Pixel coordinate grounding data
+ + + + +

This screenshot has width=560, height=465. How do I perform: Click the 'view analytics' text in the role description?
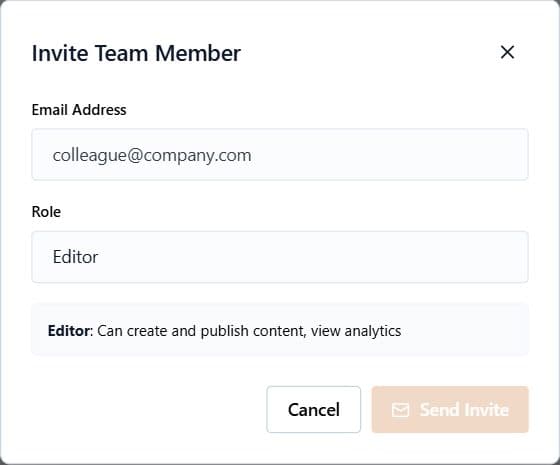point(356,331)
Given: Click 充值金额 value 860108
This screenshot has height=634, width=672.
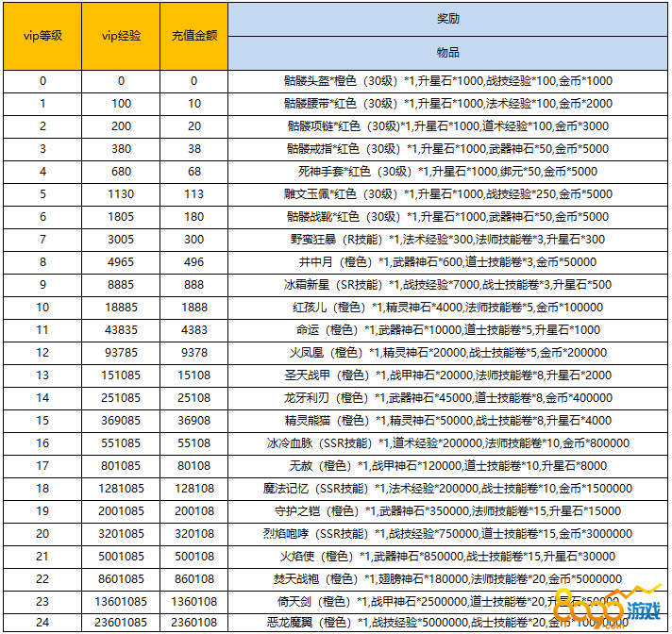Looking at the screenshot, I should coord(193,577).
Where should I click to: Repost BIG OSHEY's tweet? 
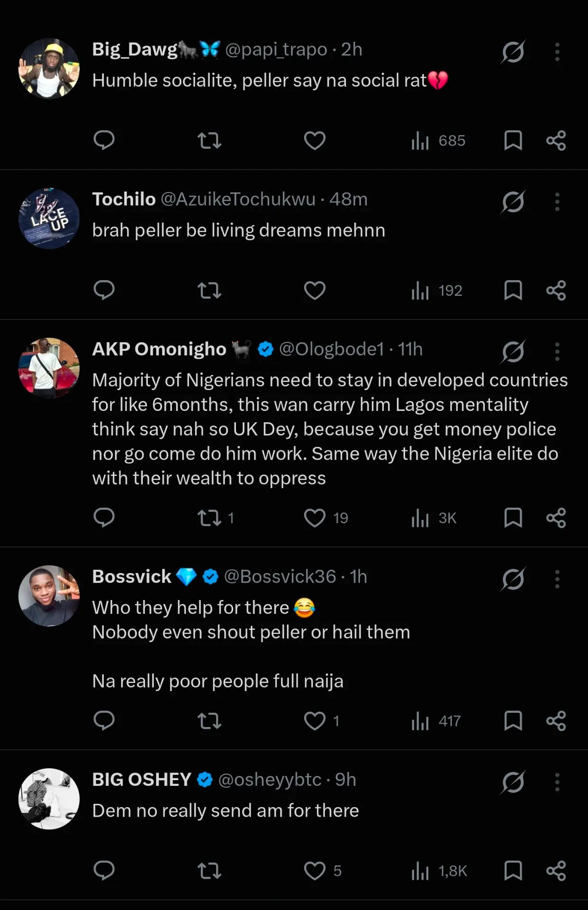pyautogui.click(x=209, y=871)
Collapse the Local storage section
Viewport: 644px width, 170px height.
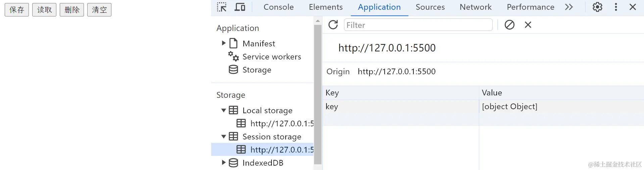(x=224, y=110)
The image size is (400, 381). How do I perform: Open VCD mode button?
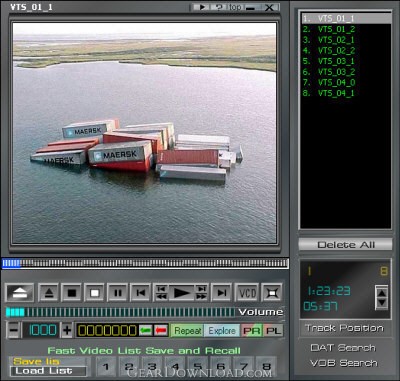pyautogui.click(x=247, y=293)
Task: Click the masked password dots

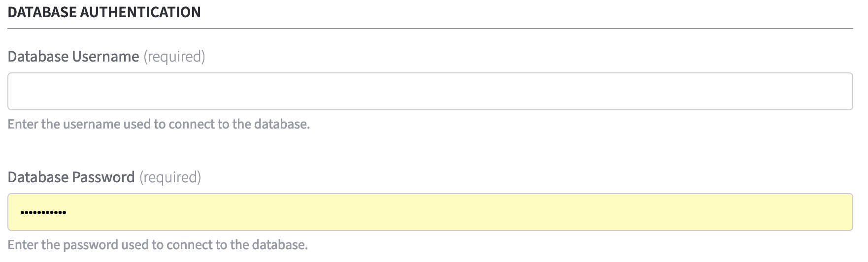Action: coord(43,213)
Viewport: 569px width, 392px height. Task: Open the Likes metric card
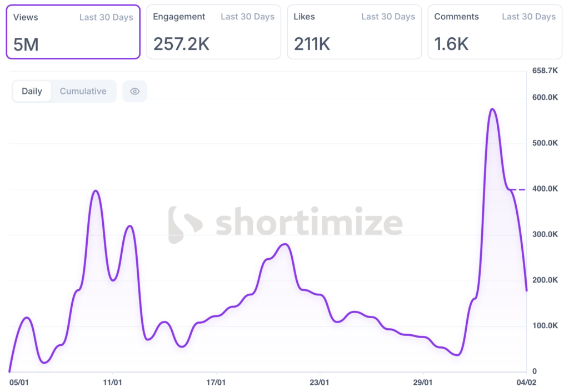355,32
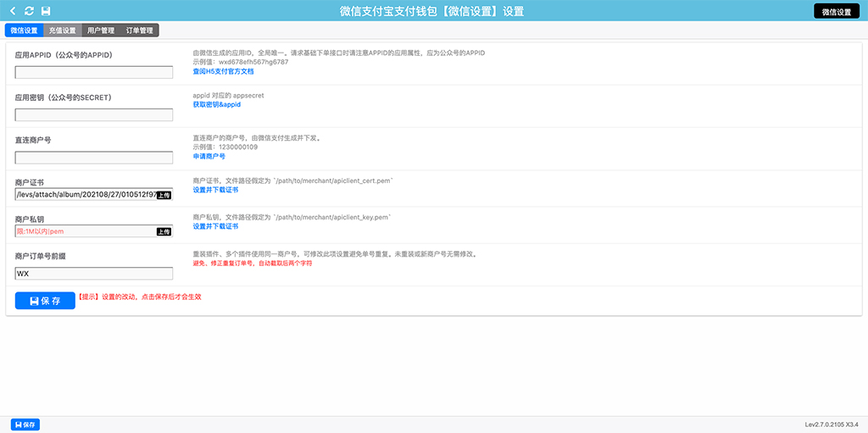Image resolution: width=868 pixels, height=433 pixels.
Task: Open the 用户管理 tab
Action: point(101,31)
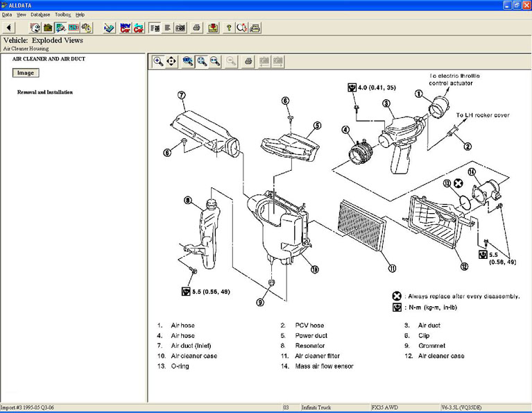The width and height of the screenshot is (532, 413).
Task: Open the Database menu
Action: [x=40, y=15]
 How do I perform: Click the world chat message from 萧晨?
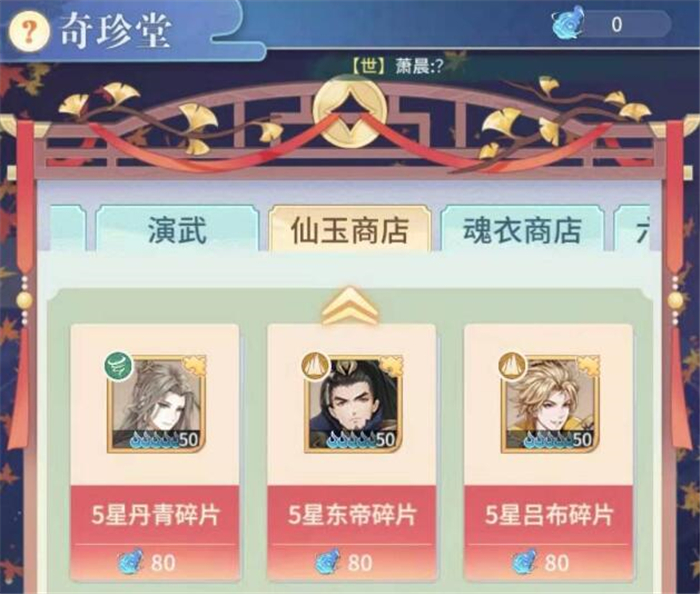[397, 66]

+ + + + +

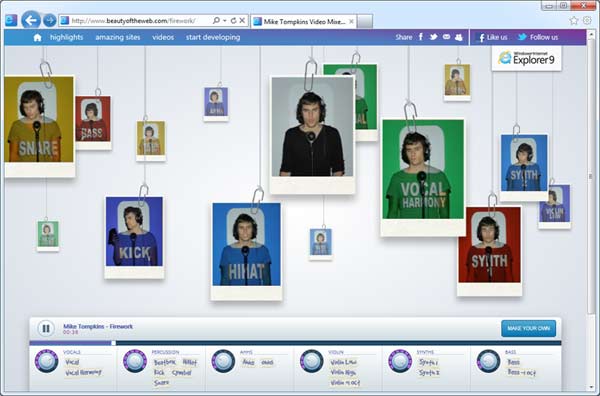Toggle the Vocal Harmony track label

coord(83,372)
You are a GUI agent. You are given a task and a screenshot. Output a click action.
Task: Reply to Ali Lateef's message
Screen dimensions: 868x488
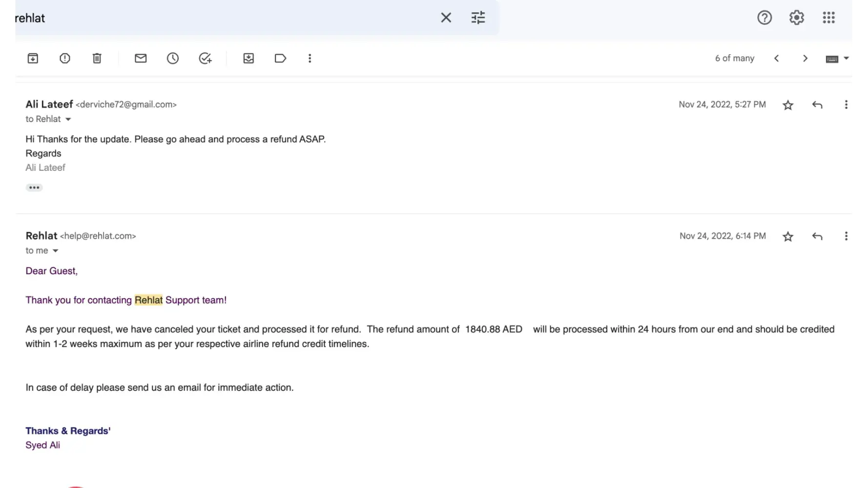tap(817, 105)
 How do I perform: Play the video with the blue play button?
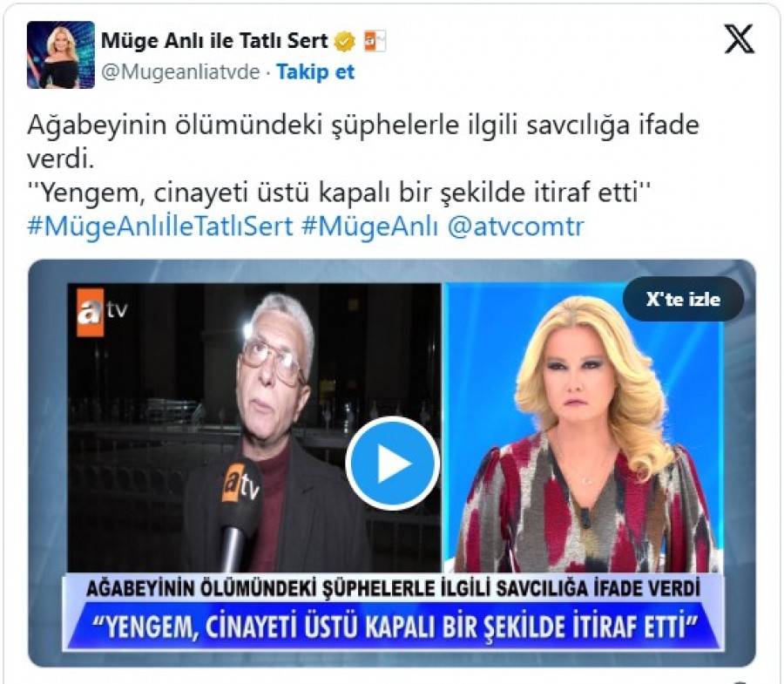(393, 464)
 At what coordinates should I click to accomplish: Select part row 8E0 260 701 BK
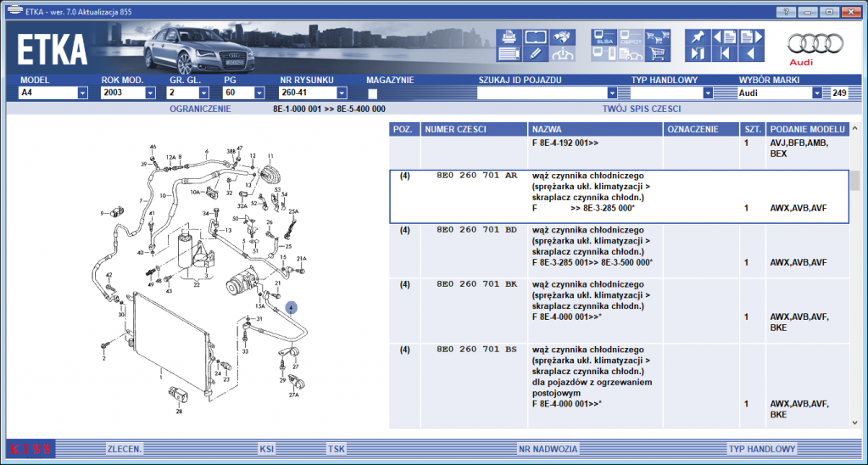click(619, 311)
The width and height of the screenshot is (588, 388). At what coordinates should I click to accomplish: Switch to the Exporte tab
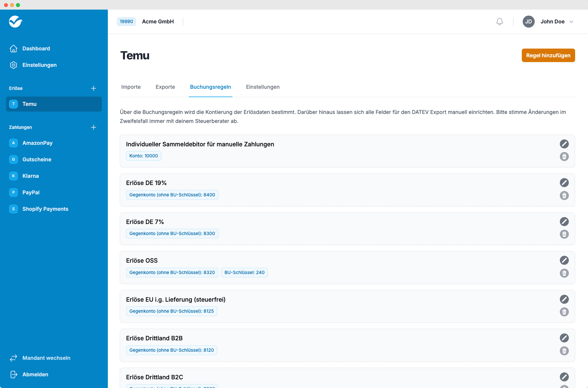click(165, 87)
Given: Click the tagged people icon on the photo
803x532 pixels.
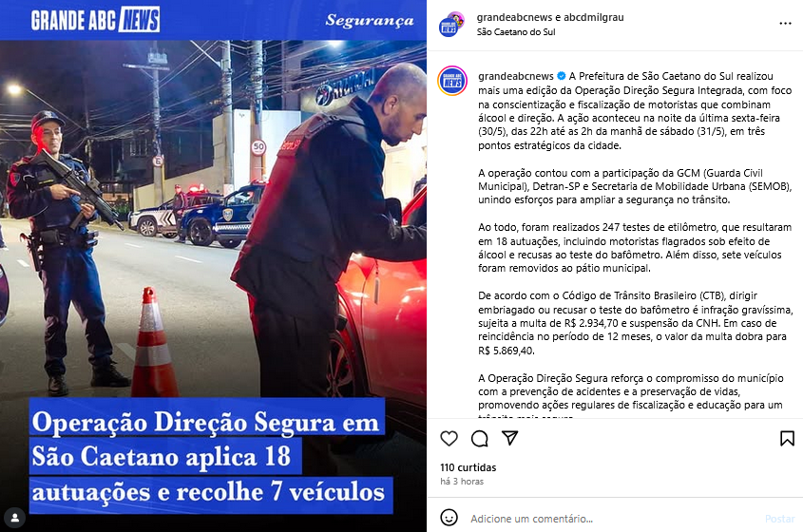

+ + + + +

§ Goal of the exercise
Take the lines above starting at the one containing "Screen dimensions: 868x488" and ending at the one containing "803x532 pixels.", and print them again exactly, without pictures.

§ Written solution
Screen dimensions: 868x488
tap(817, 105)
 How do I perform: Play the video with the blue play button?
(393, 464)
 At what coordinates should I click to accomplish: Select part row 8E0 260 701 BK
click(619, 311)
The width and height of the screenshot is (588, 388). At what coordinates should I click to accomplish: Switch to the Exporte tab
click(165, 87)
Given: Click the tagged people icon on the photo
803x532 pixels.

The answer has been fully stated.